Stored records
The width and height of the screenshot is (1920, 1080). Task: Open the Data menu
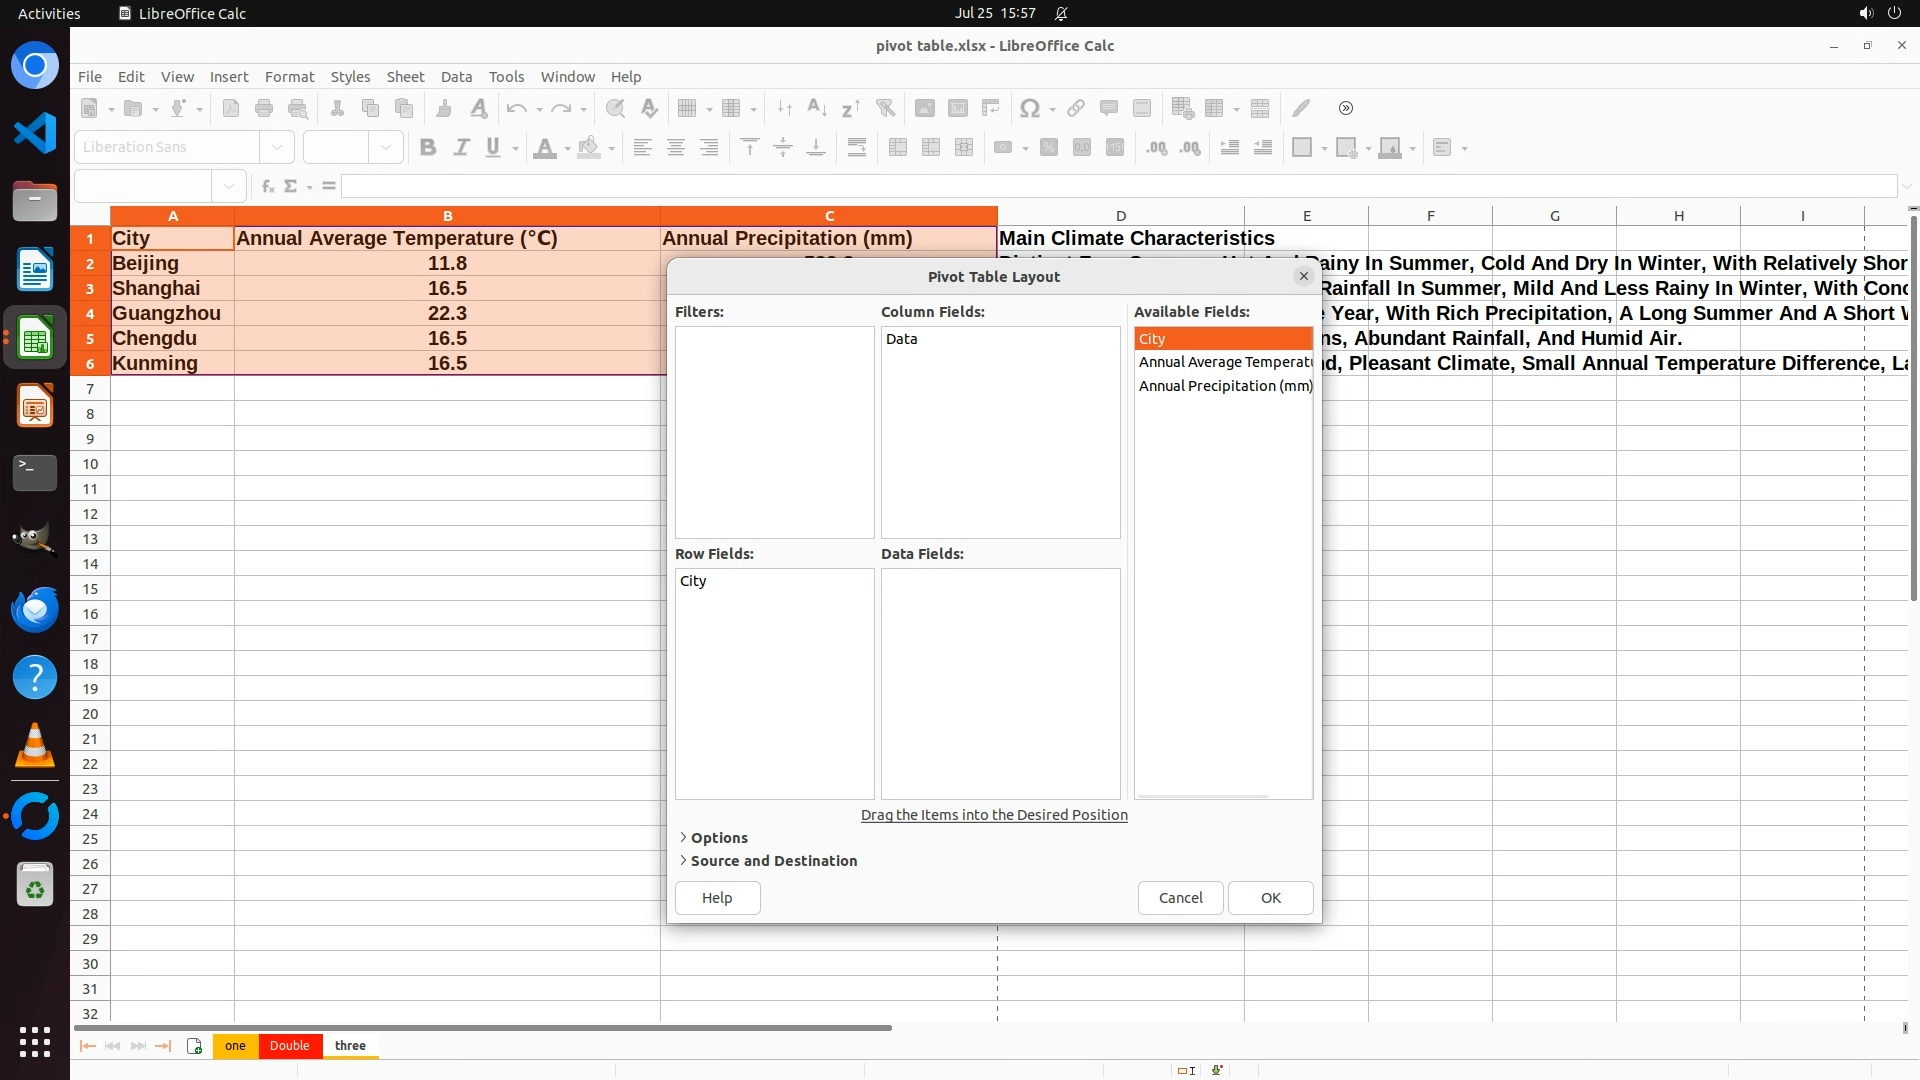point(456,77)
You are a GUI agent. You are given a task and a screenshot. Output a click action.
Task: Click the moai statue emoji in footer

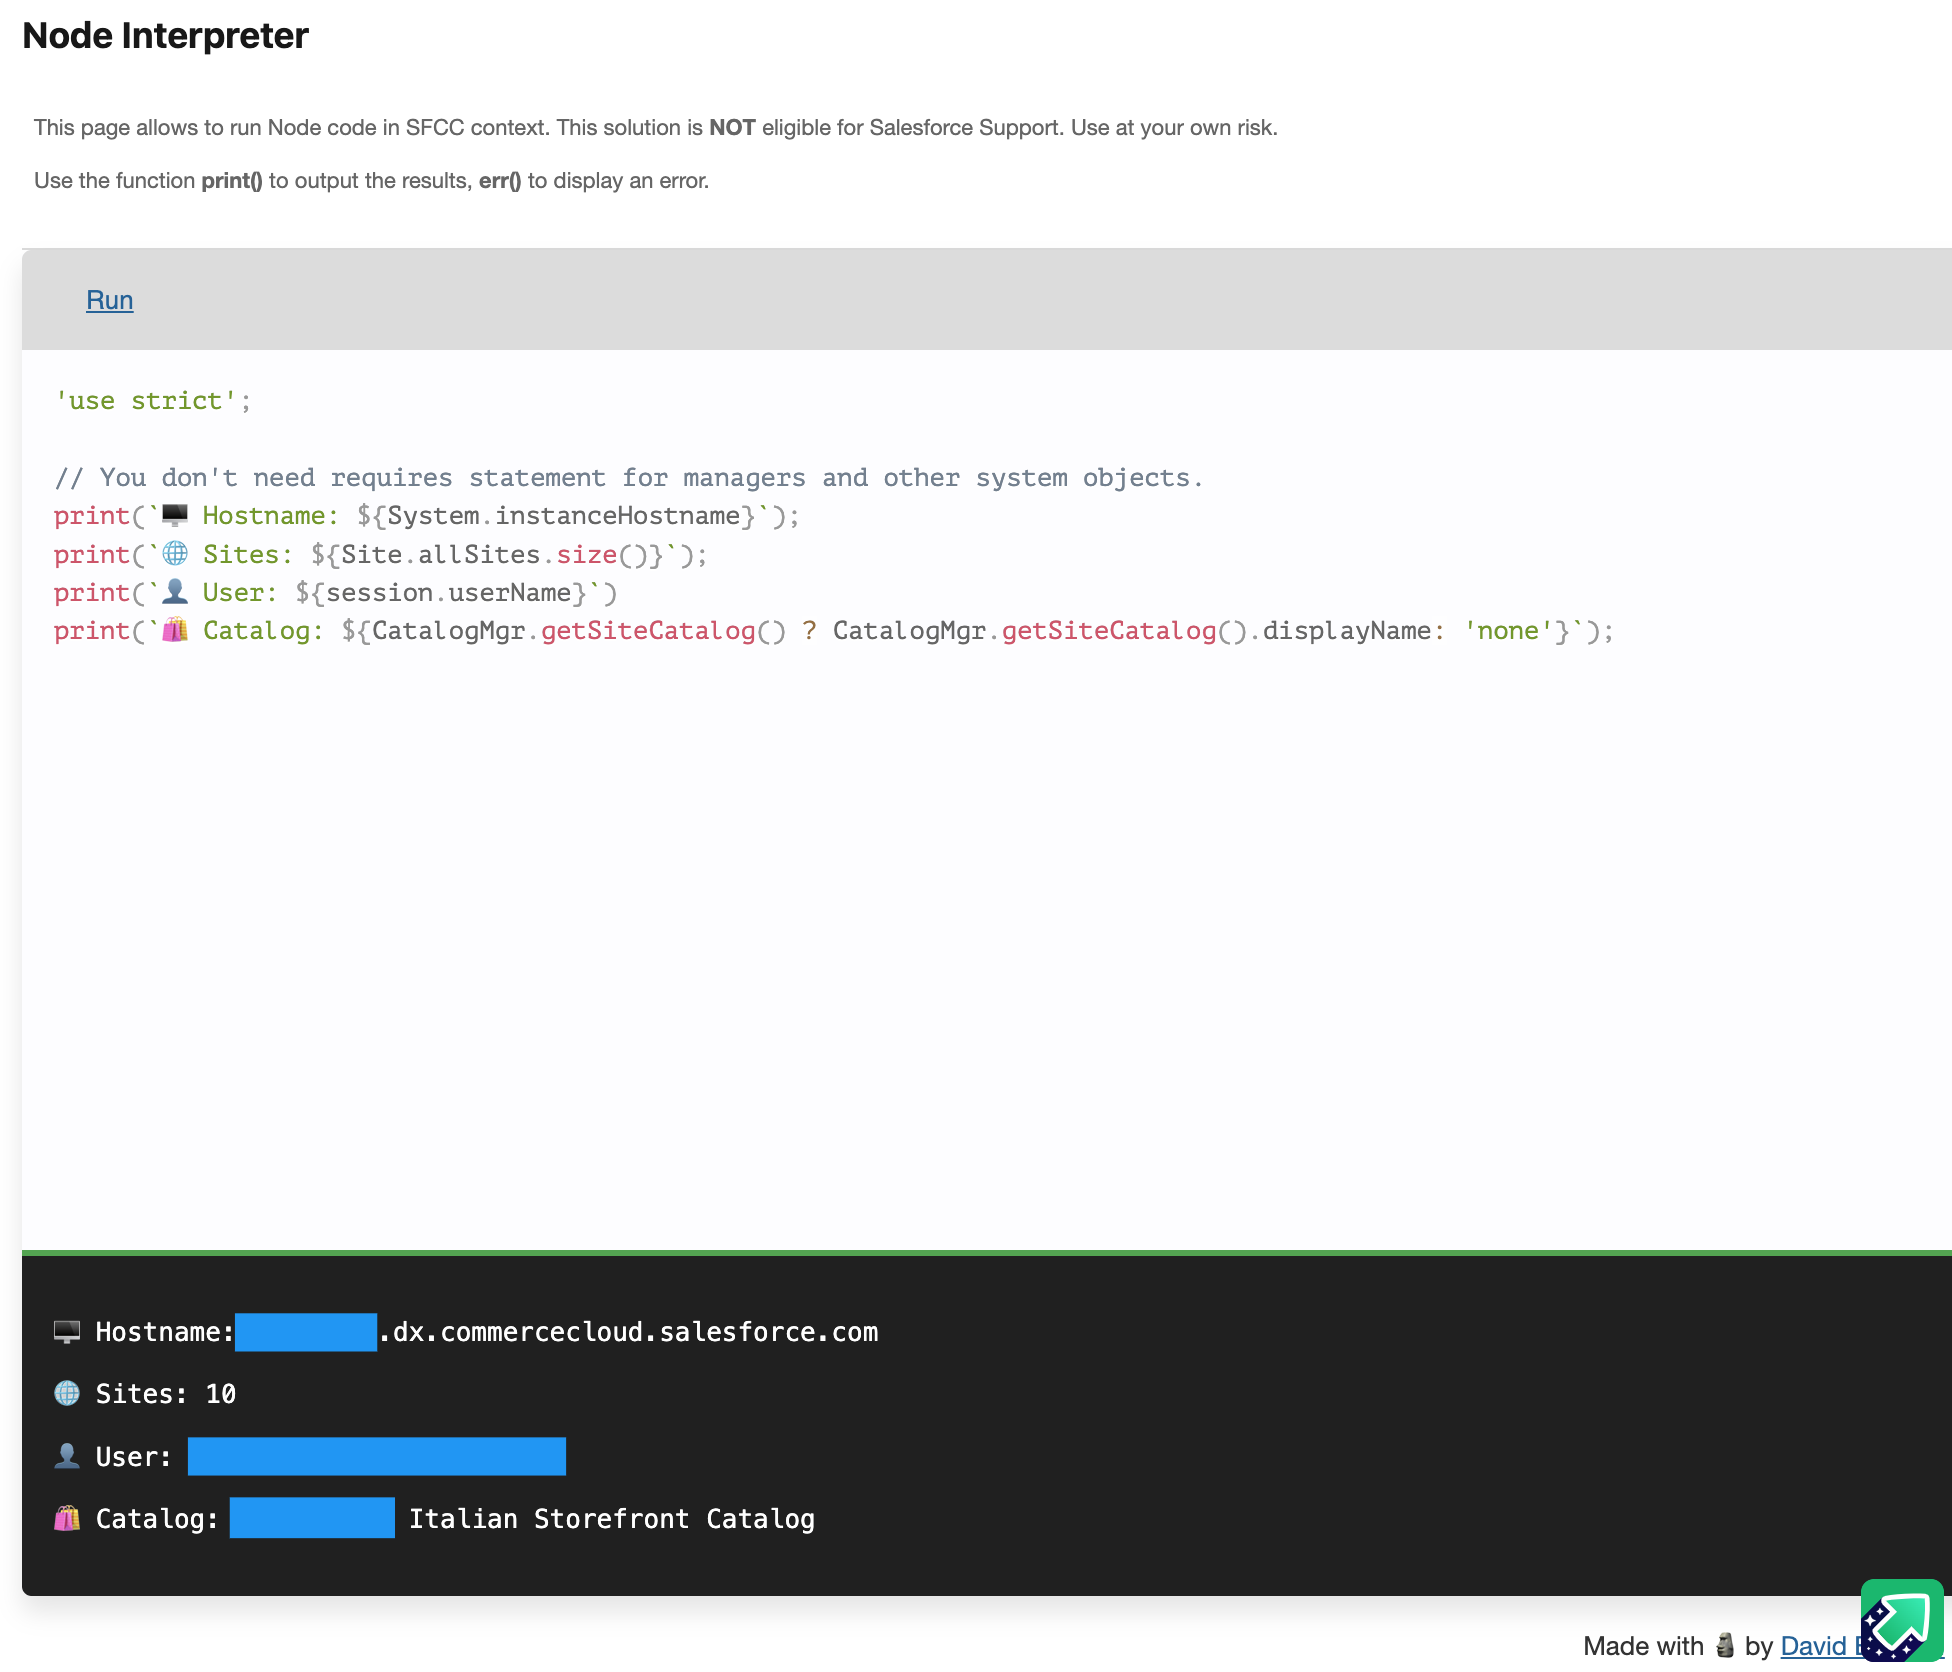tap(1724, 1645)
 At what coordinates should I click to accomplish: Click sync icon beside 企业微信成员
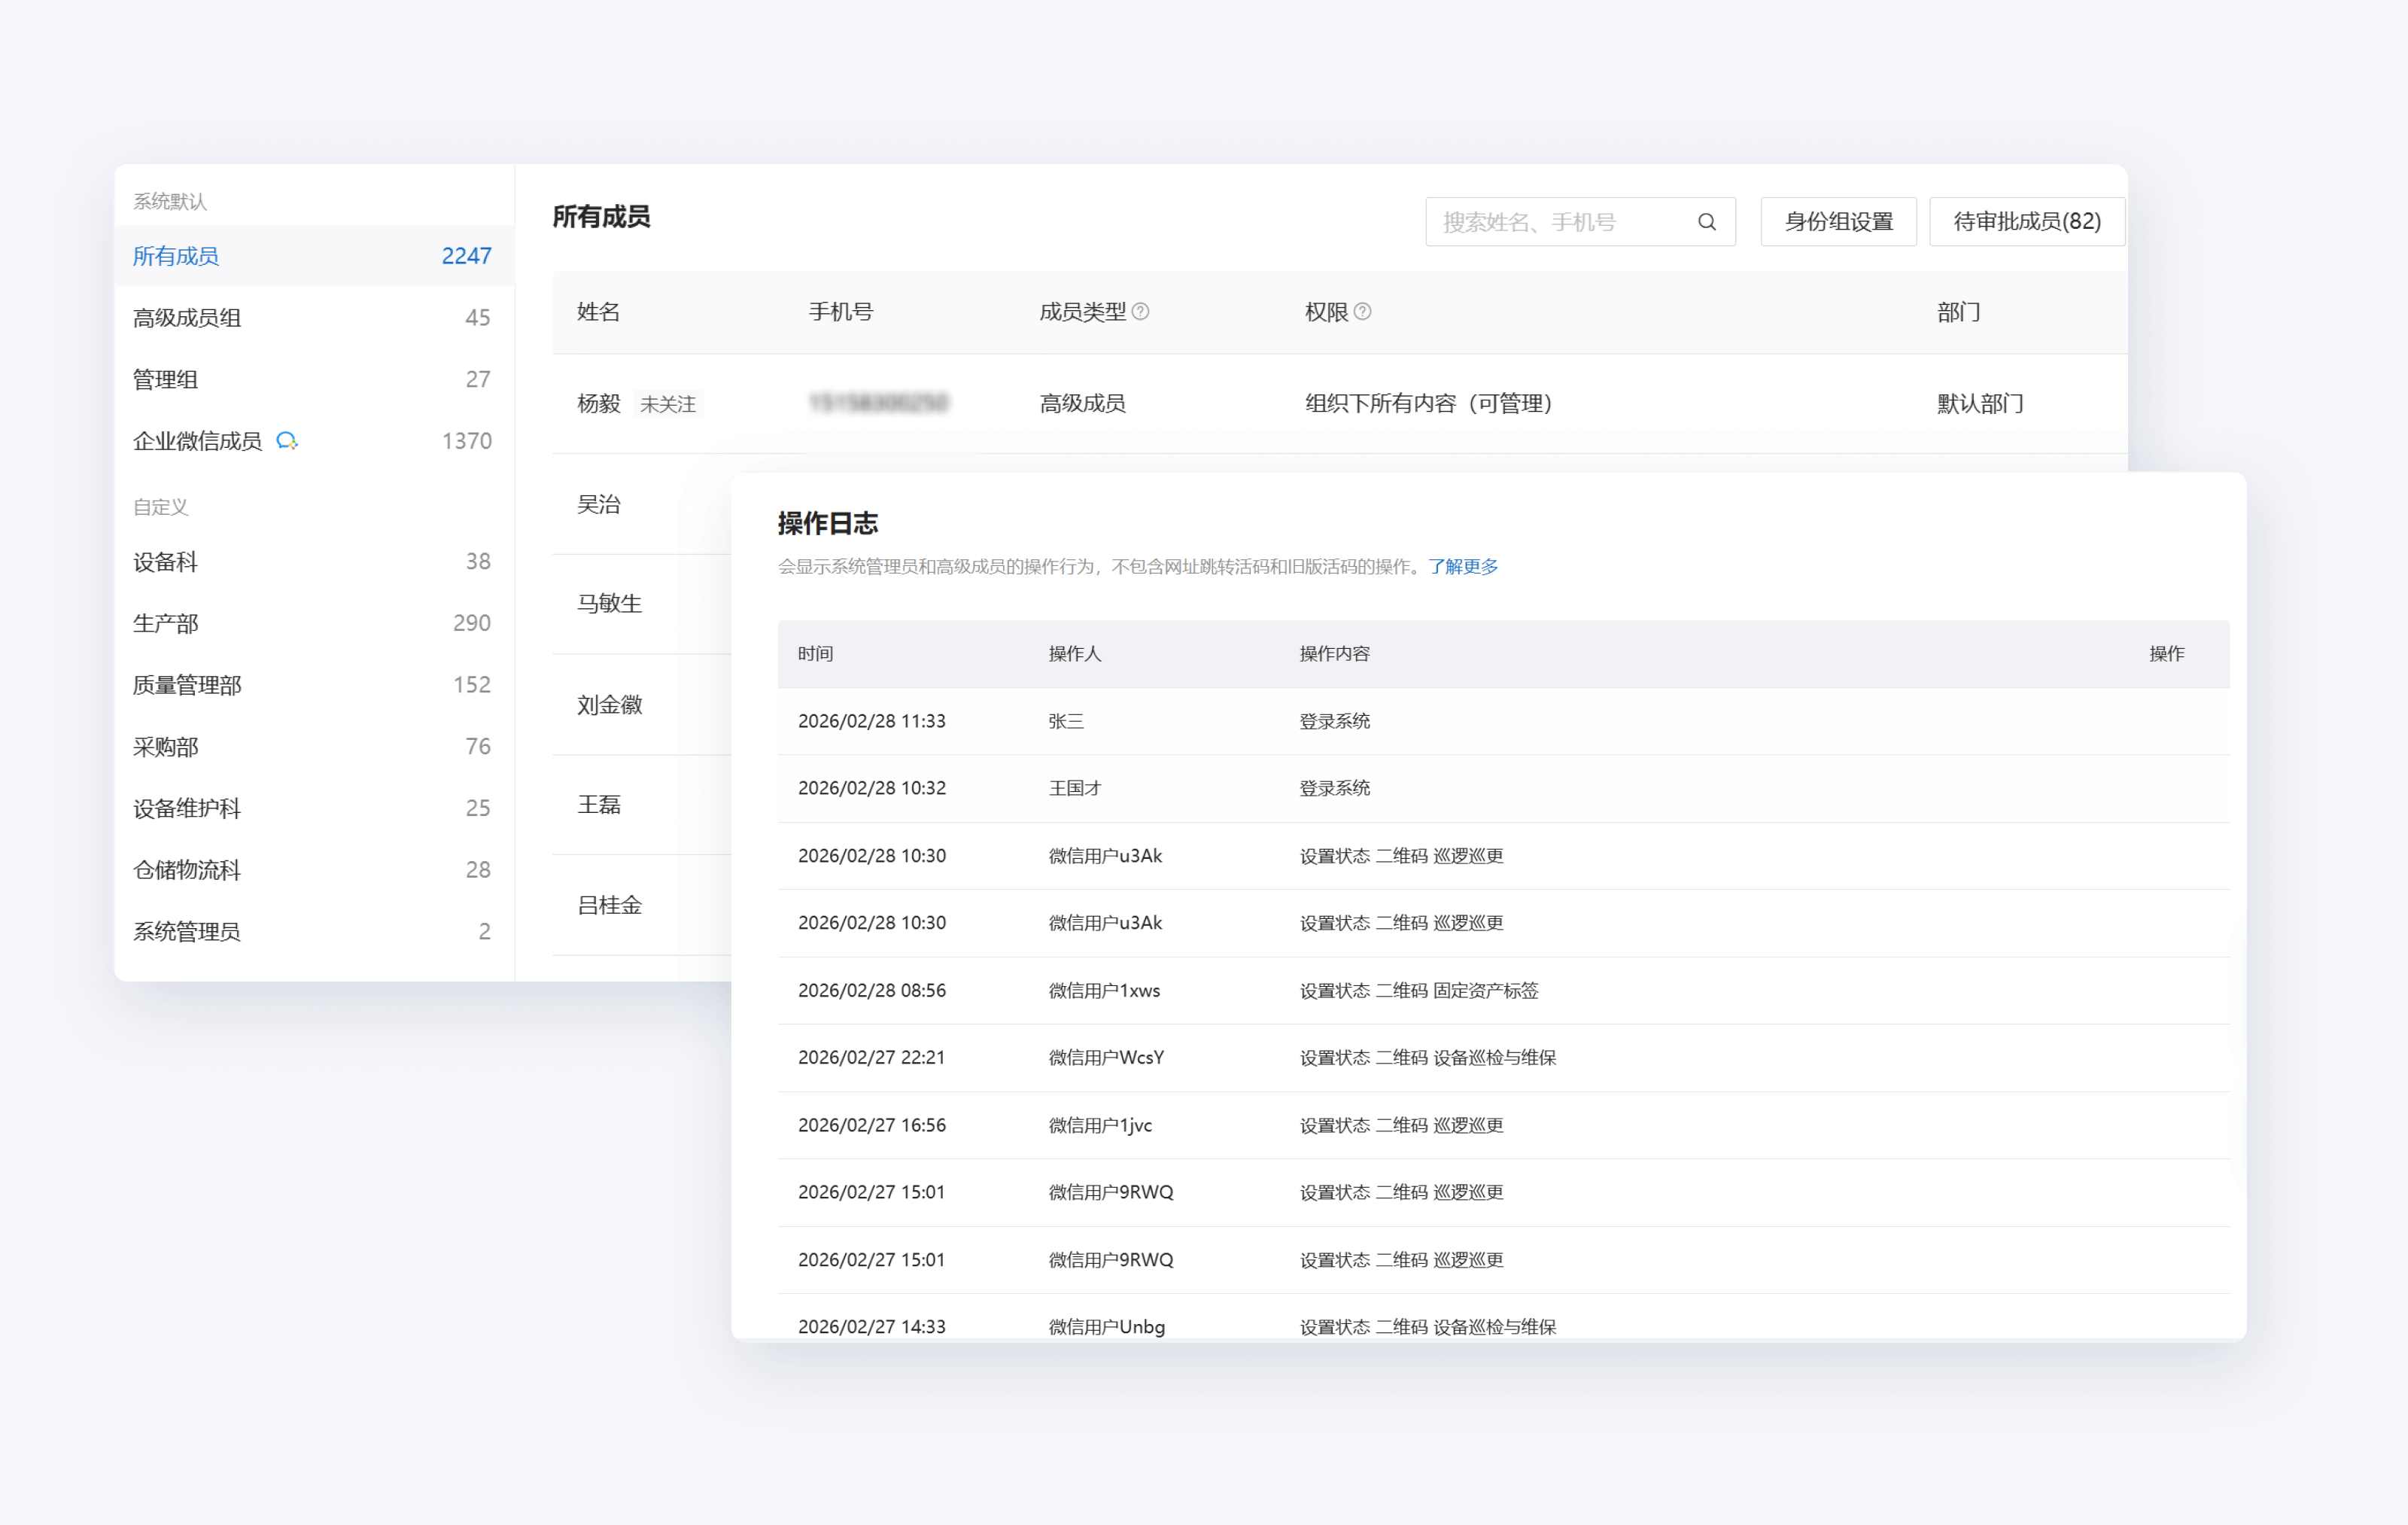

### Required work:
Repeat every entry exactly, but leave out the pictures.

### Response to this exercise:
The width and height of the screenshot is (1920, 1080). Task: Open the Data menu
point(456,77)
You are a GUI agent. You are given a task and a screenshot. Output a click action.
Task: Click the moai statue emoji in footer

tap(1724, 1645)
 At what coordinates should I click to accomplish: Click sync icon beside 企业微信成员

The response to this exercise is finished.